Problem:
All of the entries are to be printed exactly as they appear.

++++ Record extracts

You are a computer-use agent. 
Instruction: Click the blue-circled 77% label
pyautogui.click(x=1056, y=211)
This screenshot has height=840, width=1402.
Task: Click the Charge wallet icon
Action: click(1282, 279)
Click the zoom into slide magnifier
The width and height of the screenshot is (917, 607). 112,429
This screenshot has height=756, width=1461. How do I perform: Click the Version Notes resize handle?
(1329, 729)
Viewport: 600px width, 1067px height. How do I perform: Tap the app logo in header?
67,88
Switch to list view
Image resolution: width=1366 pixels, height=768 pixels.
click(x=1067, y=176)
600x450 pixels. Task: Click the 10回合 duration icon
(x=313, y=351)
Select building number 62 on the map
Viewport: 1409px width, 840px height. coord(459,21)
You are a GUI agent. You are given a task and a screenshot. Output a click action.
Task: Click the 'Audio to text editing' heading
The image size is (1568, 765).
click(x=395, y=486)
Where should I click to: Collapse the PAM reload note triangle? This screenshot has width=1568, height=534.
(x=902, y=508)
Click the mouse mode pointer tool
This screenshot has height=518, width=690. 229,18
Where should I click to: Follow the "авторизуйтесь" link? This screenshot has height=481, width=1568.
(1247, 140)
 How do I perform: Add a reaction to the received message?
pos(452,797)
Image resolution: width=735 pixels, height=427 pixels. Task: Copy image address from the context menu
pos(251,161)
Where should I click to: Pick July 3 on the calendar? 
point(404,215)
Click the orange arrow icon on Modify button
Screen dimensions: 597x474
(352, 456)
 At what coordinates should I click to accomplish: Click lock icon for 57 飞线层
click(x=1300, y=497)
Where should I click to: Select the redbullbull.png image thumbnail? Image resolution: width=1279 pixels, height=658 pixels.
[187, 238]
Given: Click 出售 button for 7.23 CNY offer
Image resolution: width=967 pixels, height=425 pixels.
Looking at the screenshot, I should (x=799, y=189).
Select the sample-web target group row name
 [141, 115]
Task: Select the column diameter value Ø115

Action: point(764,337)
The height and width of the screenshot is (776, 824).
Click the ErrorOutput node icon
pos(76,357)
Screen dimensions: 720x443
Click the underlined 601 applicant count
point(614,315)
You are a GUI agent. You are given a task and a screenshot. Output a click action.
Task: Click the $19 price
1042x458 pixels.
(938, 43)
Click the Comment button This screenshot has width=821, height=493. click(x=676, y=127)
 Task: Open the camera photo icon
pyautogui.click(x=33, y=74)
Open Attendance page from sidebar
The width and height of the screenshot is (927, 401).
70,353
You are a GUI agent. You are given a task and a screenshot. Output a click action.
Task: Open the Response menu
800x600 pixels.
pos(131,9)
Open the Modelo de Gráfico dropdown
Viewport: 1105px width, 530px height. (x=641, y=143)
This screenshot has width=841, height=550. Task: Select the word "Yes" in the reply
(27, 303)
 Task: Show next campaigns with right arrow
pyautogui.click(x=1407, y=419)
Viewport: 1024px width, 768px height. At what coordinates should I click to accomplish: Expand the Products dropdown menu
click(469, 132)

++++++++

Exercise result:
You are a computer-use agent. 
Instruction: Click the blue-circled 77% label
pyautogui.click(x=1056, y=211)
This screenshot has height=840, width=1402.
Task: Click the Charge wallet icon
Action: click(1282, 279)
Click the zoom into slide magnifier
The width and height of the screenshot is (917, 607). 112,429
This screenshot has height=756, width=1461. How do I perform: Click the Version Notes resize handle?
(1329, 729)
Viewport: 600px width, 1067px height. How do I perform: Tap the app logo in header?
67,88
Switch to list view
Image resolution: width=1366 pixels, height=768 pixels.
click(x=1067, y=176)
600x450 pixels. Task: Click the 10回合 duration icon
(x=313, y=351)
Select building number 62 on the map
Viewport: 1409px width, 840px height. coord(459,21)
You are a GUI agent. You are given a task and a screenshot. Output a click action.
Task: Click the 'Audio to text editing' heading
The image size is (1568, 765).
click(x=395, y=486)
Where should I click to: Collapse the PAM reload note triangle? This screenshot has width=1568, height=534.
(x=902, y=508)
Click the mouse mode pointer tool
This screenshot has height=518, width=690. 229,18
Where should I click to: Follow the "авторизуйтесь" link? This screenshot has height=481, width=1568.
(1247, 140)
 How do I perform: Add a reaction to the received message?
pos(452,797)
Image resolution: width=735 pixels, height=427 pixels. Task: Copy image address from the context menu
pos(251,161)
Where should I click to: Pick July 3 on the calendar? 
point(404,215)
Click the orange arrow icon on Modify button
Screen dimensions: 597x474
(352, 456)
 At what coordinates should I click to accomplish: Click lock icon for 57 飞线层
click(x=1300, y=497)
Where should I click to: Select the redbullbull.png image thumbnail? Image resolution: width=1279 pixels, height=658 pixels.
[187, 238]
Given: Click 出售 button for 7.23 CNY offer
Image resolution: width=967 pixels, height=425 pixels.
Looking at the screenshot, I should (x=799, y=189).
Select the sample-web target group row name
 [141, 115]
Task: Select the column diameter value Ø115

Action: point(764,337)
The height and width of the screenshot is (776, 824).
Click the ErrorOutput node icon
pos(76,357)
Screen dimensions: 720x443
Click the underlined 601 applicant count
point(614,315)
You are a GUI agent. You are given a task and a screenshot. Output a click action.
Task: Click the $19 price
1042x458 pixels.
(938, 43)
Click the Comment button This screenshot has width=821, height=493. click(x=676, y=127)
 Task: Open the camera photo icon
pyautogui.click(x=33, y=74)
Open Attendance page from sidebar
The width and height of the screenshot is (927, 401).
70,353
You are a GUI agent. You are given a task and a screenshot. Output a click action.
Task: Open the Response menu
800x600 pixels.
pos(131,9)
Open the Modelo de Gráfico dropdown
Viewport: 1105px width, 530px height. (x=641, y=143)
This screenshot has width=841, height=550. Task: Select the word "Yes" in the reply
(27, 303)
 Task: Show next campaigns with right arrow
pyautogui.click(x=1407, y=419)
Viewport: 1024px width, 768px height. At what coordinates should I click to accomplish: Expand the Products dropdown menu
click(469, 132)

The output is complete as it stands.